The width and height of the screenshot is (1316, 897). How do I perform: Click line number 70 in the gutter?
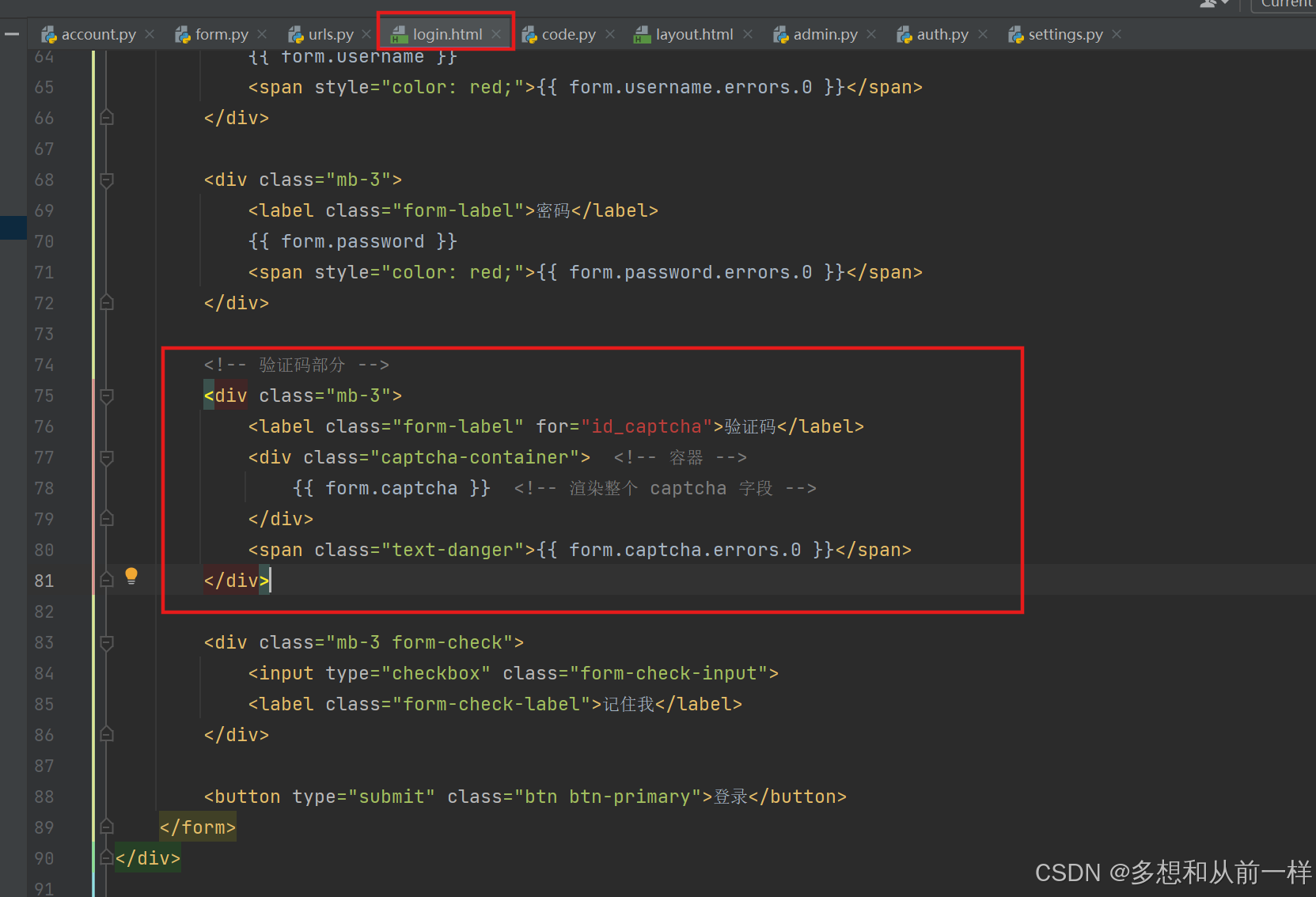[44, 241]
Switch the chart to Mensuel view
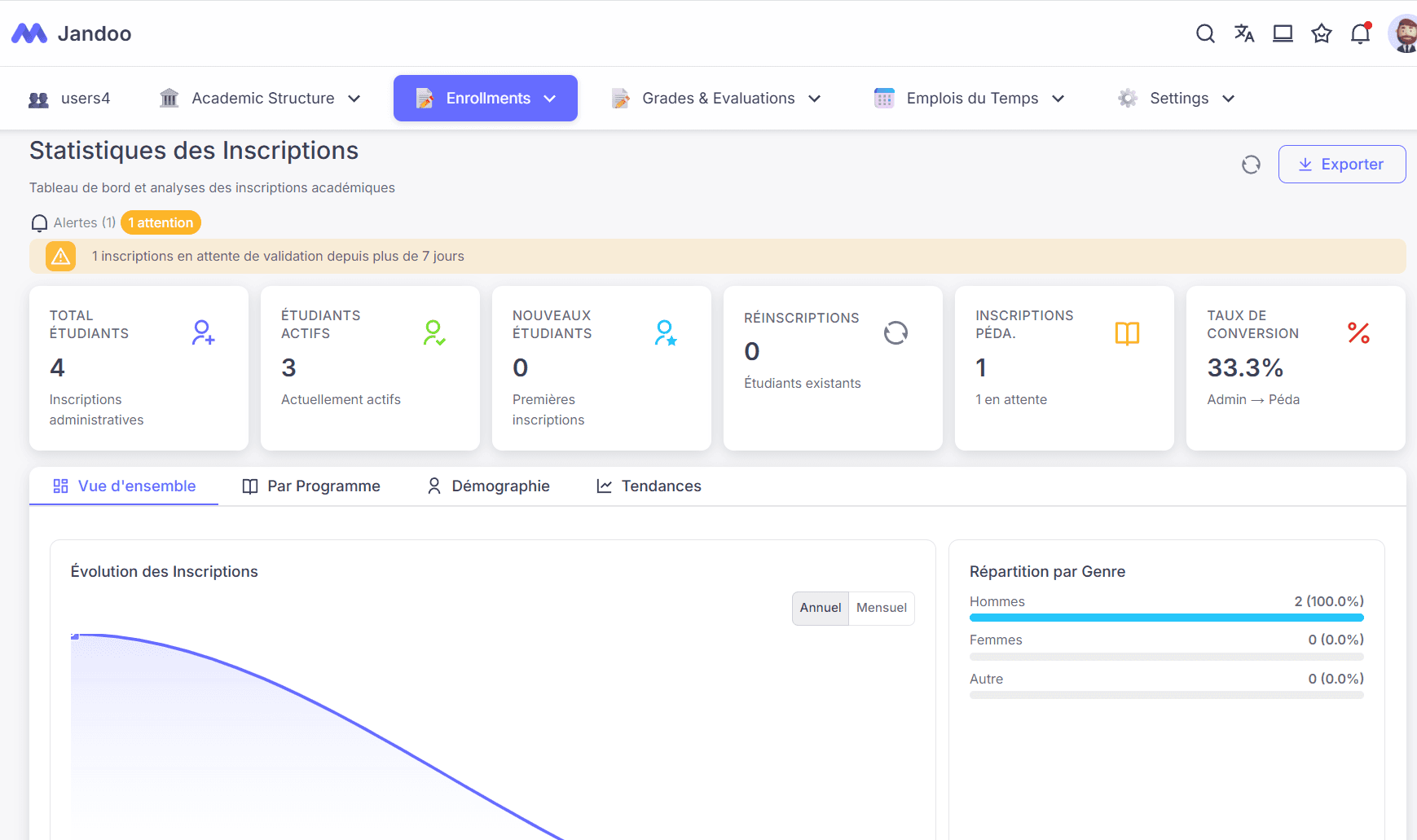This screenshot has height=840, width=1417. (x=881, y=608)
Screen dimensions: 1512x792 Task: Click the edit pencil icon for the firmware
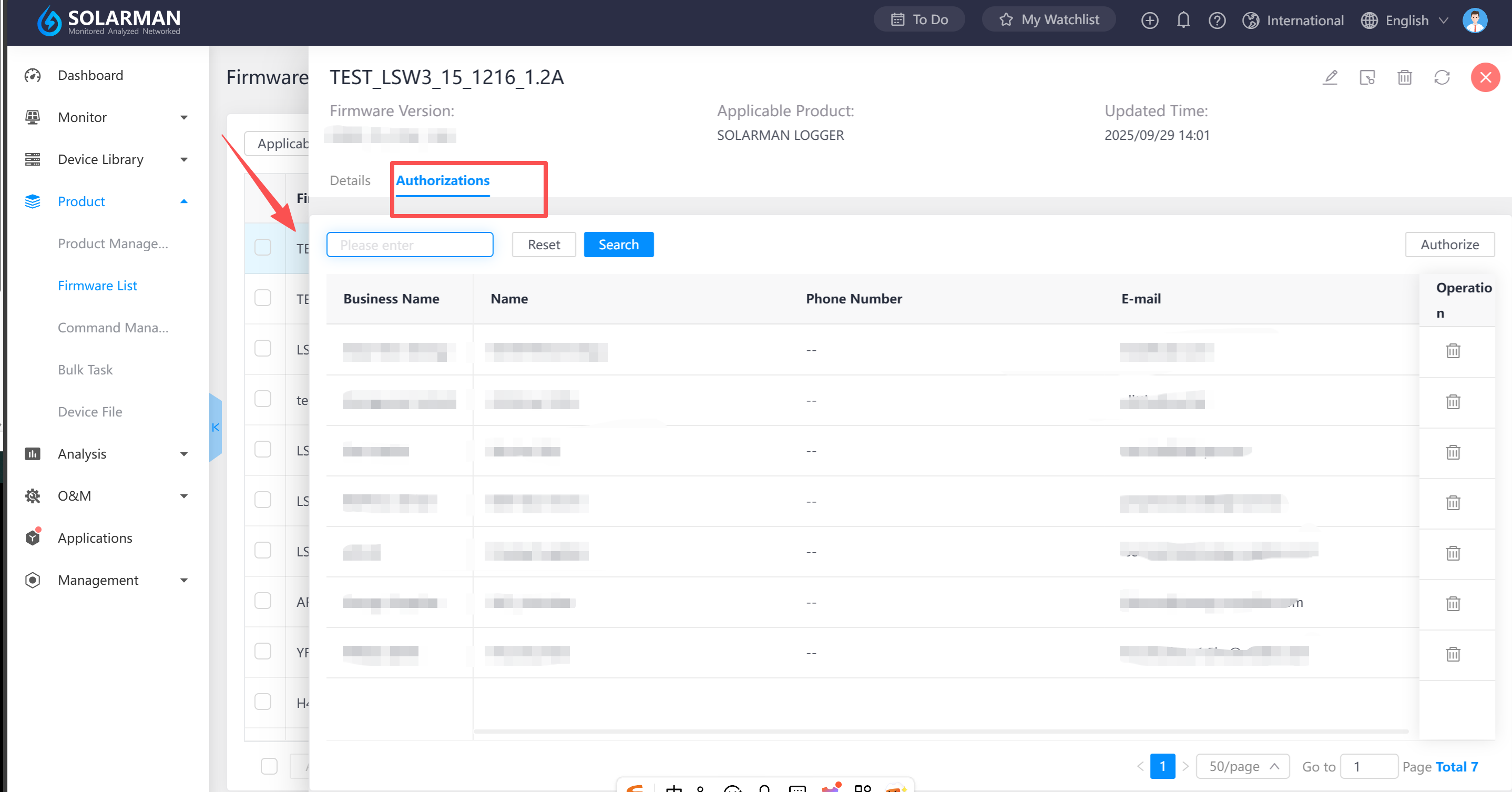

|---|

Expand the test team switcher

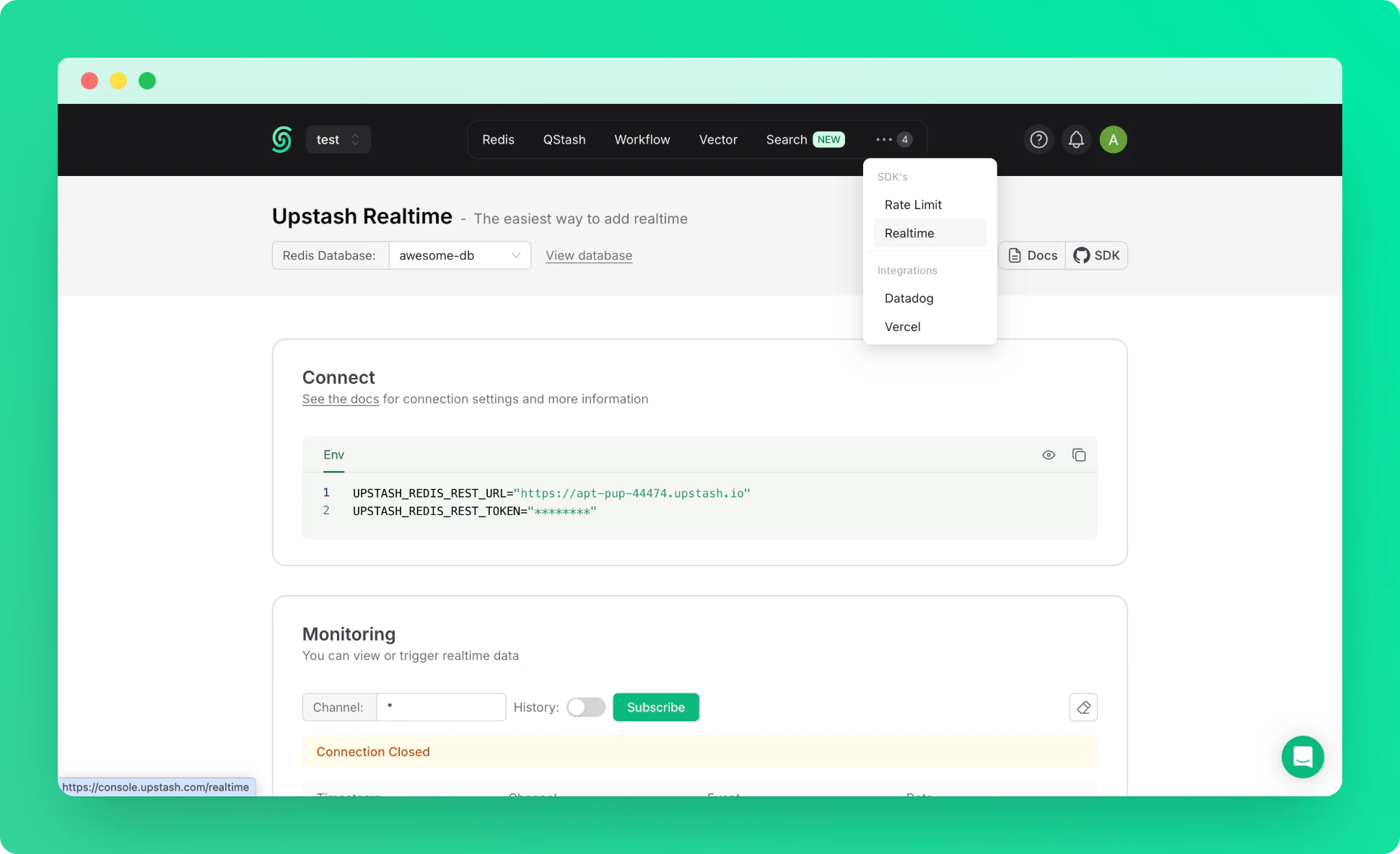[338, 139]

|---|

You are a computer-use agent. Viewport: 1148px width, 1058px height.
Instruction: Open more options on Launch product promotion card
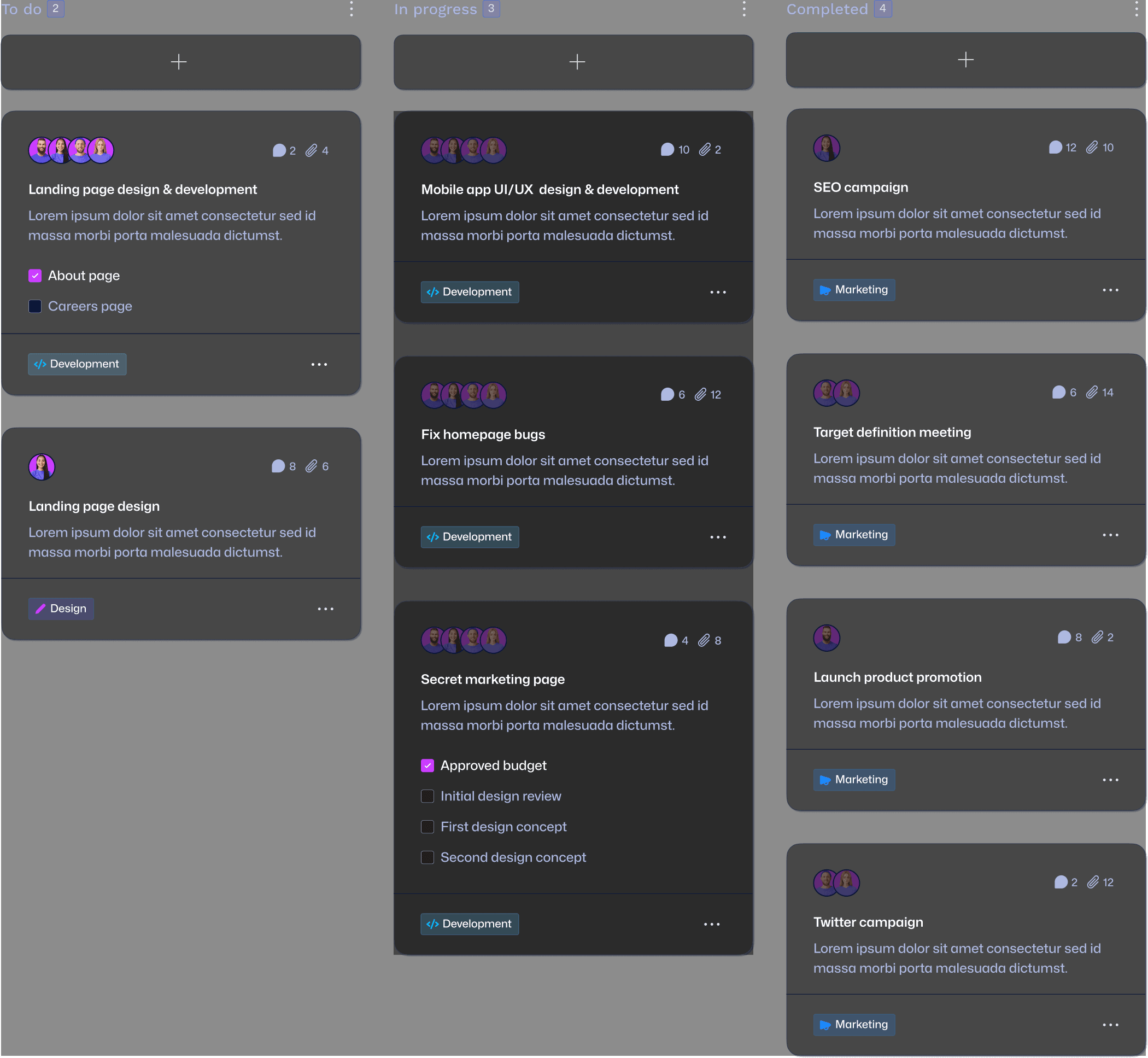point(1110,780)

|---|

> _Task statement_:
In the entries above, find the line that contains "The width and" and the line that contains "Screen dimensions: 1512x792". Reproduce exactly those two lines and every line between them, but not the pictures.

> _Exercise answer_:
The width and height of the screenshot is (1316, 897). How do I perform: Click line number 70 in the gutter?
[44, 241]
Switch the chart to Mensuel view
This screenshot has height=840, width=1417. (x=881, y=608)
Screen dimensions: 1512x792 Task: Click the edit pencil icon for the firmware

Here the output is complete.